#### Records for the task
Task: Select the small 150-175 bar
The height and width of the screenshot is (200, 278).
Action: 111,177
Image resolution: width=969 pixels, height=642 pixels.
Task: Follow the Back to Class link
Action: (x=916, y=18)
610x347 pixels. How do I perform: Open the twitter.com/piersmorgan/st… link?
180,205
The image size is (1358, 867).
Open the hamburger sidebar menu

#### Stated goal
Format every line of the records above as a numbered list, leaving out any blank lines.

#### Solution for this exercise
1. Task: Select the small 150-175 bar
2. The height and width of the screenshot is (200, 278).
3. Action: 111,177
4. Image resolution: width=969 pixels, height=642 pixels.
5. Task: Follow the Back to Class link
6. Action: (x=916, y=18)
7. 610x347 pixels. How do I perform: Open the twitter.com/piersmorgan/st… link?
8. 180,205
9. The image size is (1358, 867).
10. Open the hamburger sidebar menu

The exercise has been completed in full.